TASK DETAILS
Since only the text is wanted, print every entry below exactly and omit the images.

══ INPUT RECORDS ══

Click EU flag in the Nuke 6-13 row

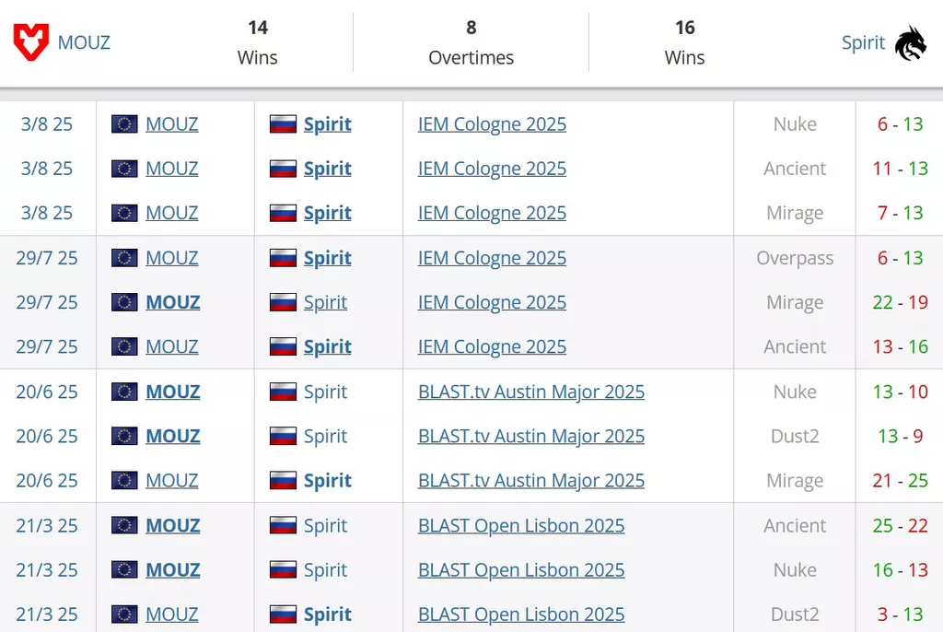tap(124, 124)
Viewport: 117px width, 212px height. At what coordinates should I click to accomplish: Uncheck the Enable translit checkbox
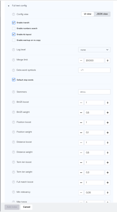[x=14, y=22]
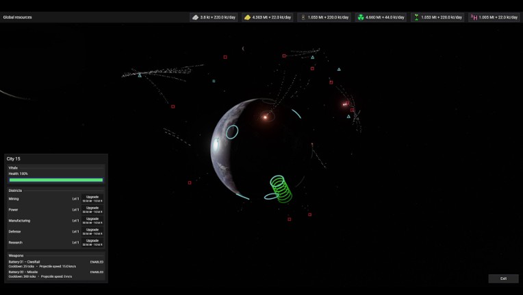Click the green city health bar

[x=55, y=180]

═══

EXERCISE RESULT
Click EU flag in the Nuke 6-13 row

tap(124, 124)
Viewport: 117px width, 212px height. At what coordinates should I click to accomplish: Uncheck the Enable translit checkbox
[x=14, y=22]
Click the green city health bar

[x=55, y=180]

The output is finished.